**ASSIGNED TASK**
Pictures aside, reproduce exactly and only the lines from the one containing "Click the LinkedIn logo" through the end of the records.

━━━━━━

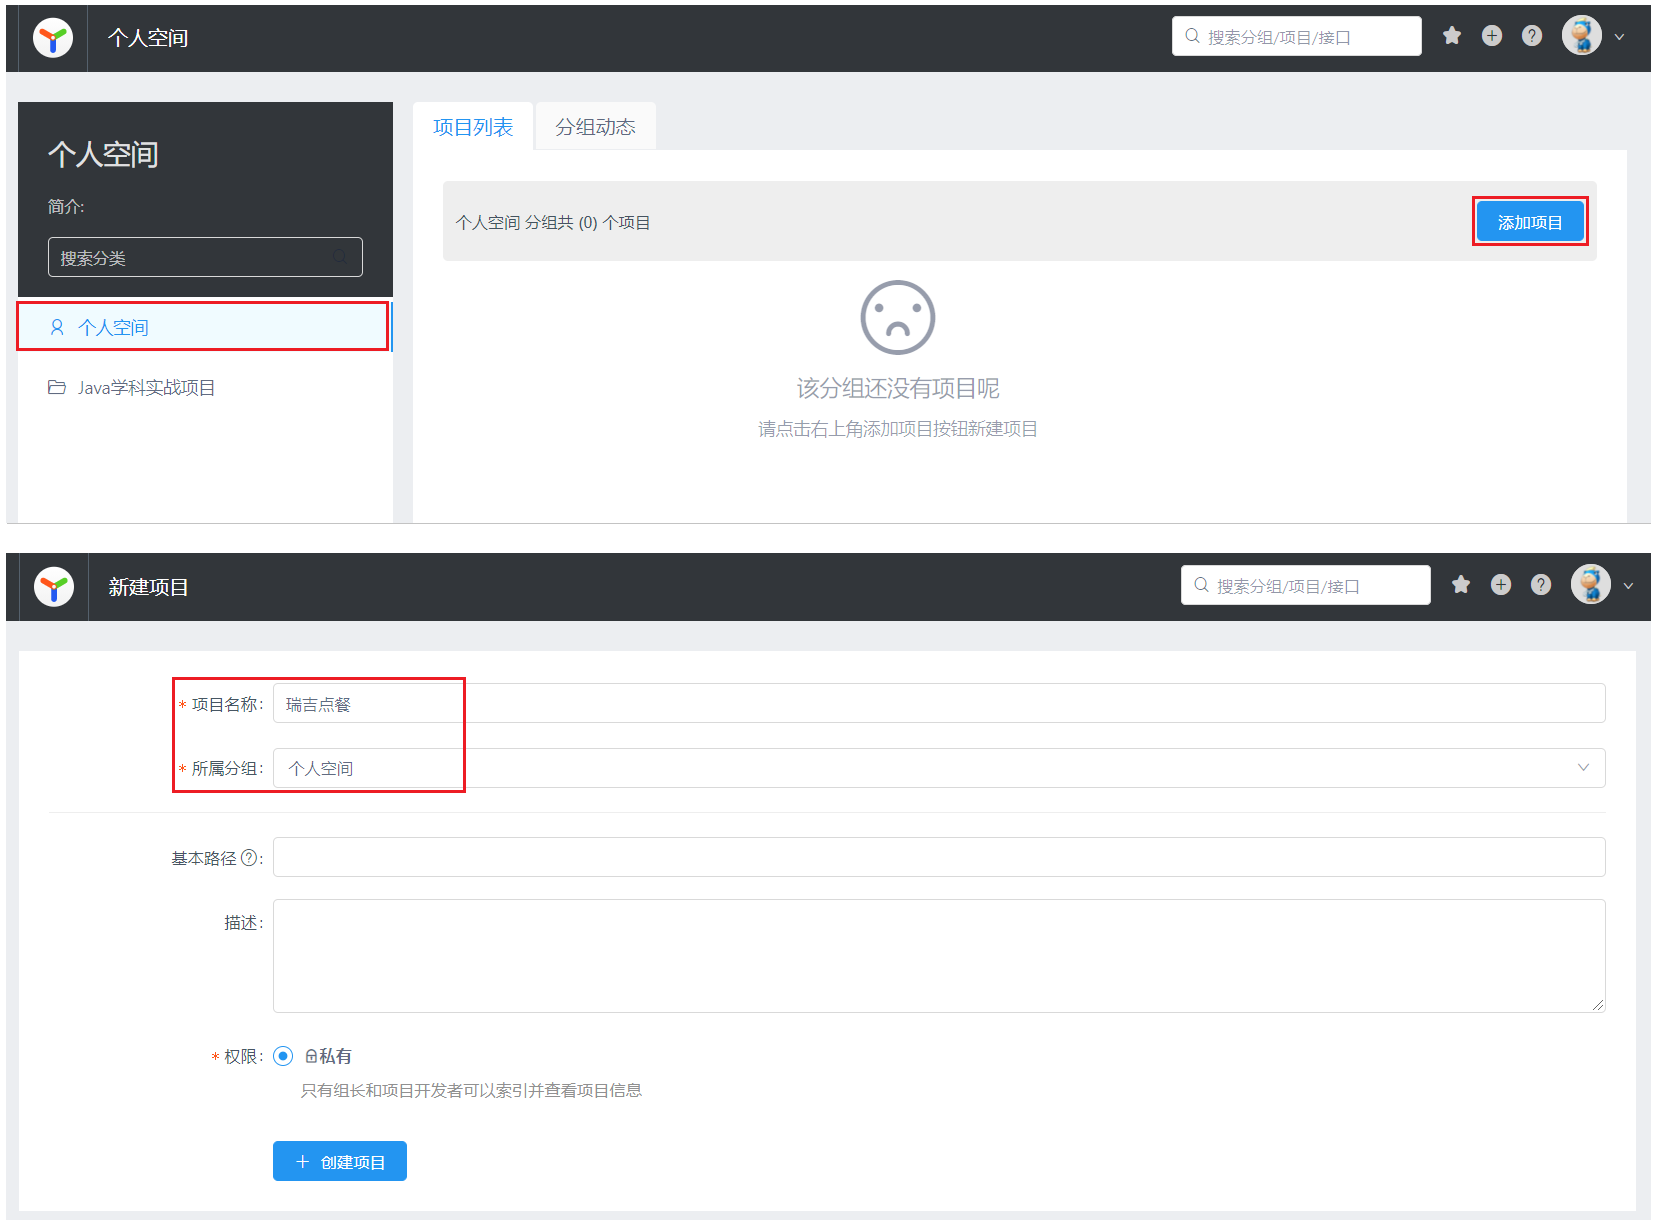The height and width of the screenshot is (1227, 1657).
Task: Click the user avatar in top header
Action: (x=1582, y=36)
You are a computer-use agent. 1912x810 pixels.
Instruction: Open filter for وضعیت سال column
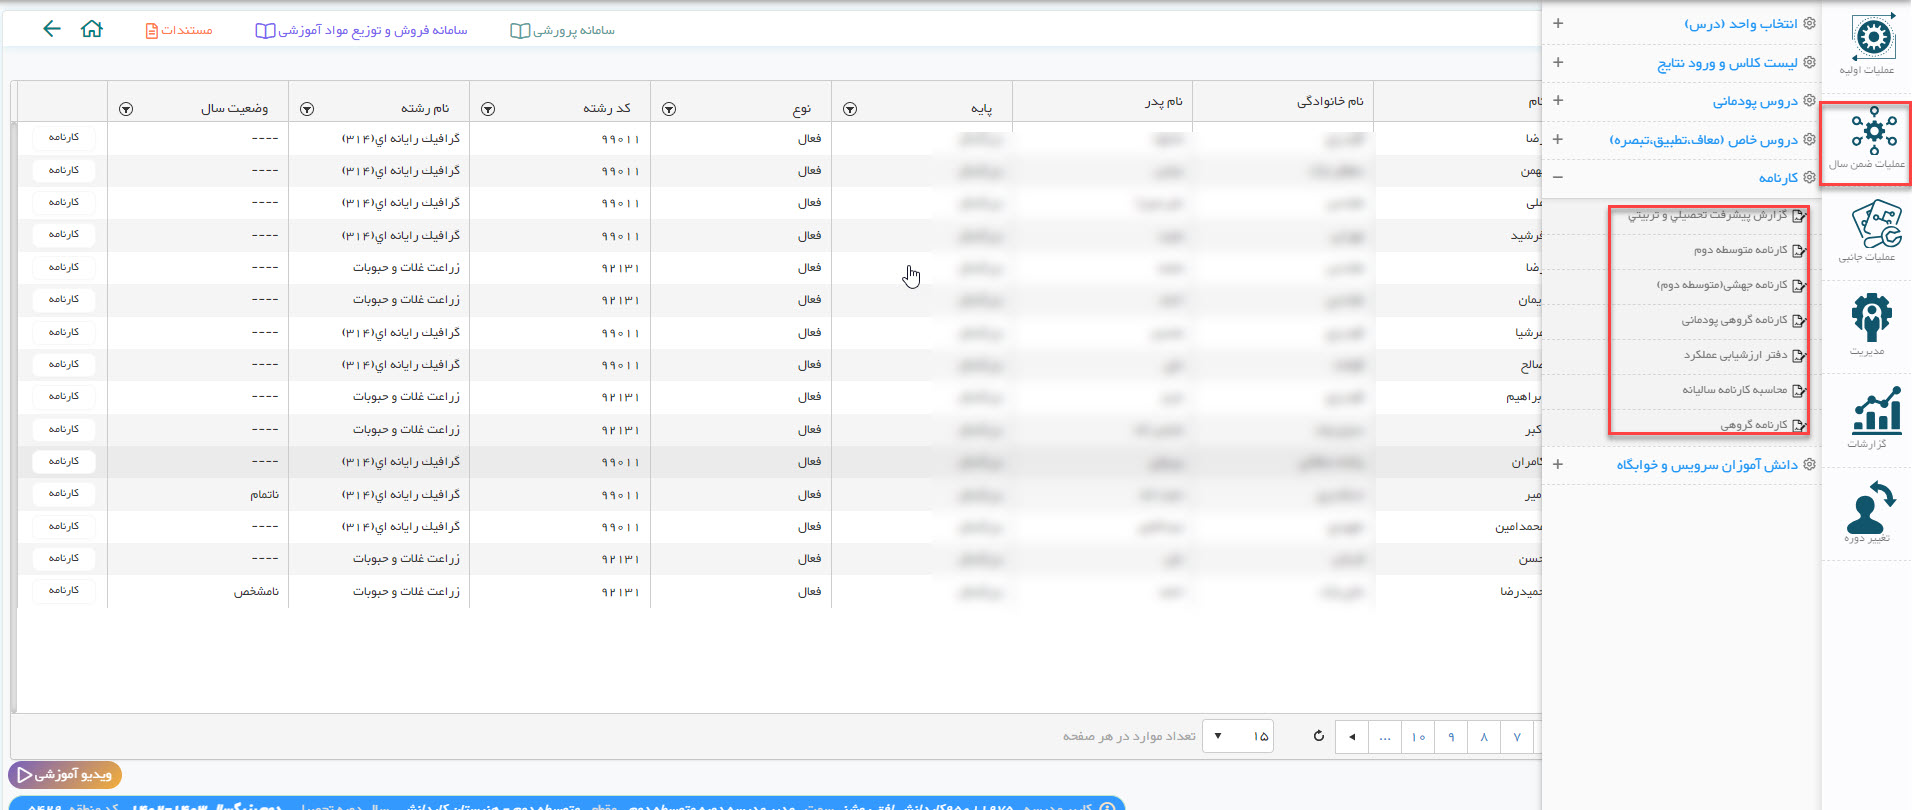[126, 109]
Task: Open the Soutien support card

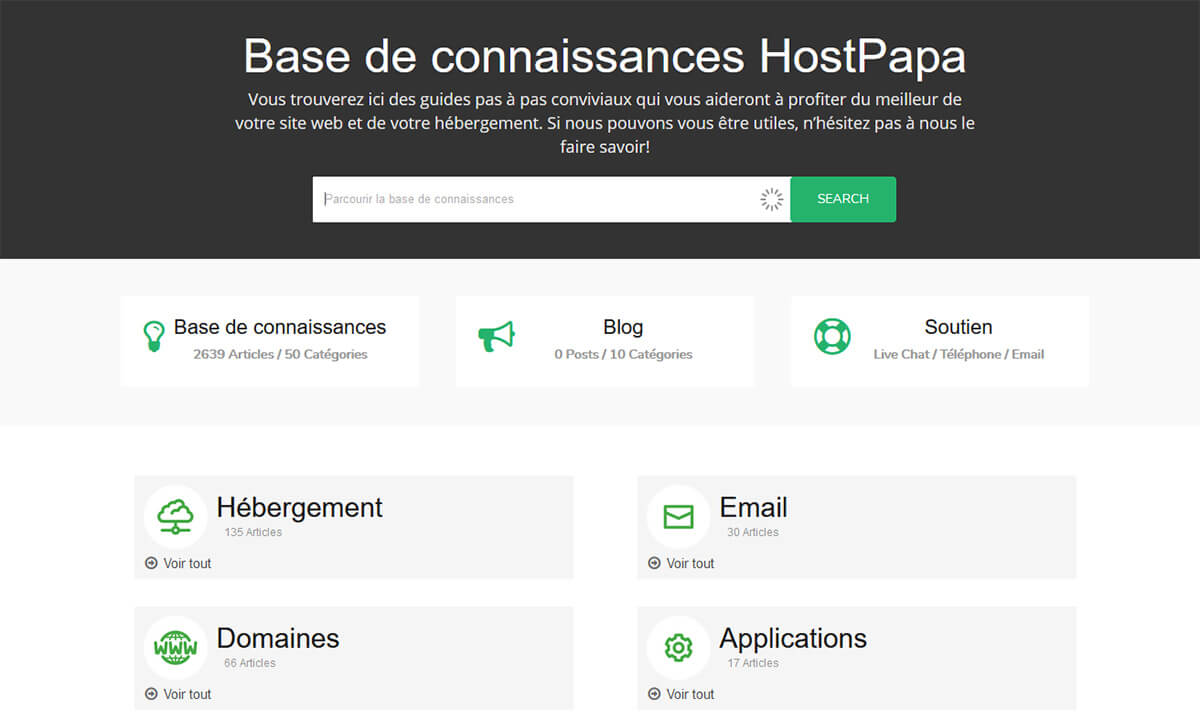Action: [939, 340]
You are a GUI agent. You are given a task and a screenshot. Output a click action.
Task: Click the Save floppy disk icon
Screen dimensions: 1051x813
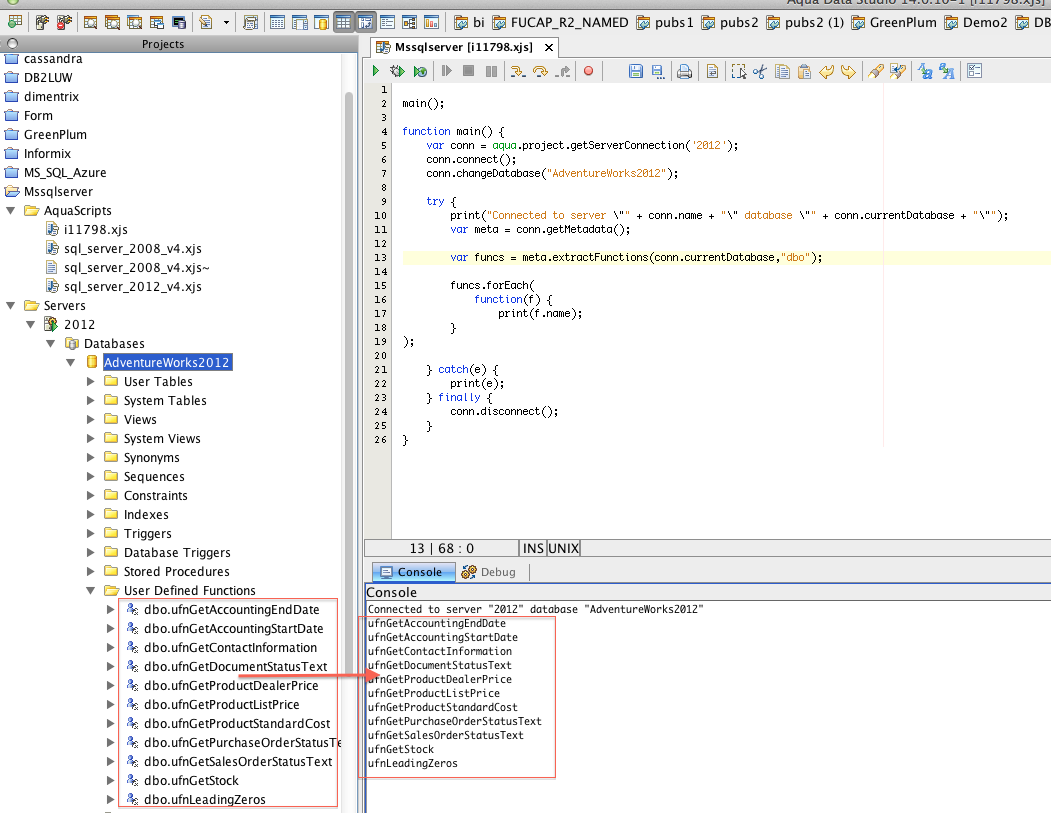(x=635, y=71)
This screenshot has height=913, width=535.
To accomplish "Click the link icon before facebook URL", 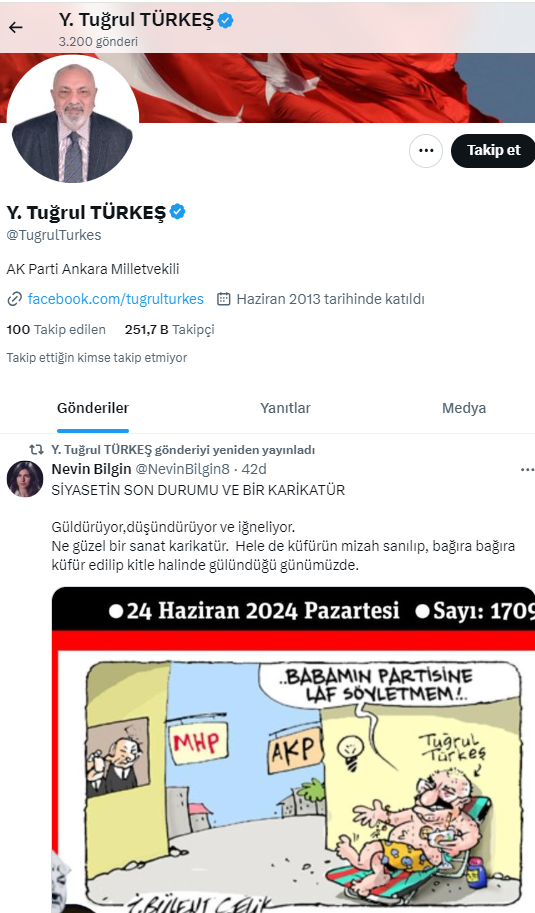I will [14, 299].
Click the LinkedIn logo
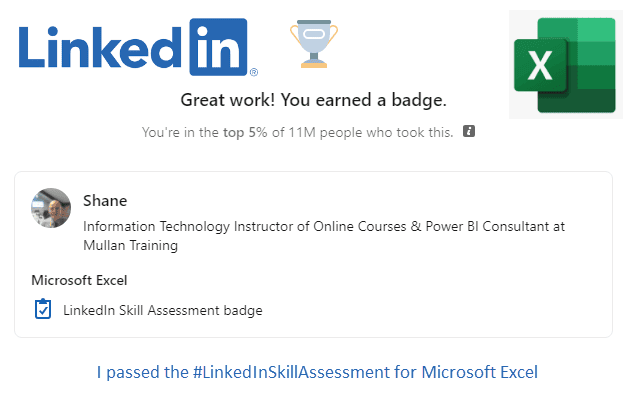636x405 pixels. (138, 47)
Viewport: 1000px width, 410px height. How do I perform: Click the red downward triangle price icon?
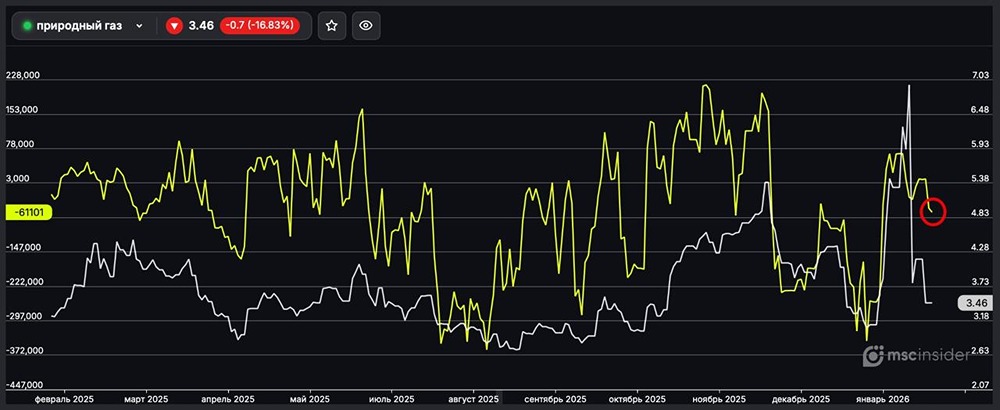(x=174, y=26)
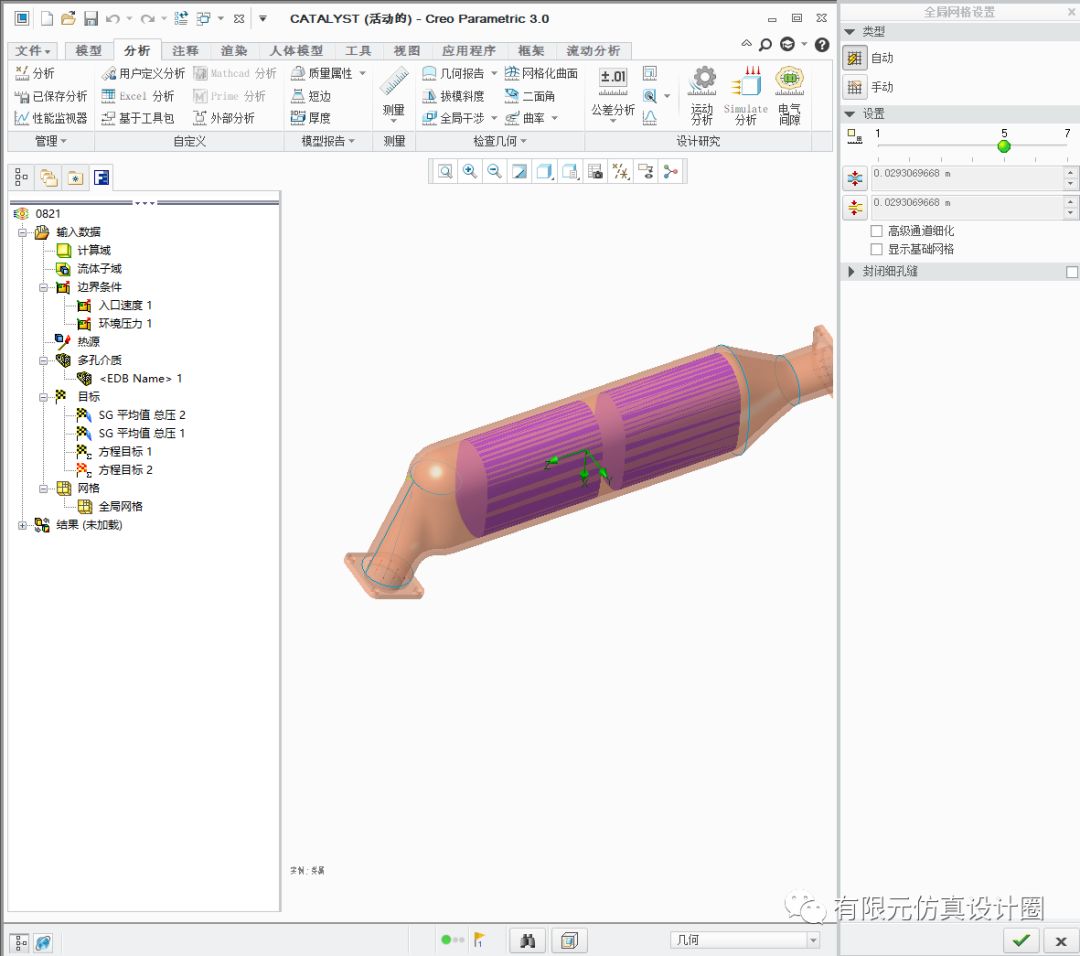Confirm mesh settings with green checkmark
1080x956 pixels.
click(1020, 940)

━━━━━━

**OUTPUT**
Click the LinkedIn logo
636x405 pixels. (138, 47)
Viewport: 1000px width, 410px height. How do I perform: Click the red downward triangle price icon?
(x=174, y=26)
Confirm mesh settings with green checkmark
1080x956 pixels.
click(1020, 940)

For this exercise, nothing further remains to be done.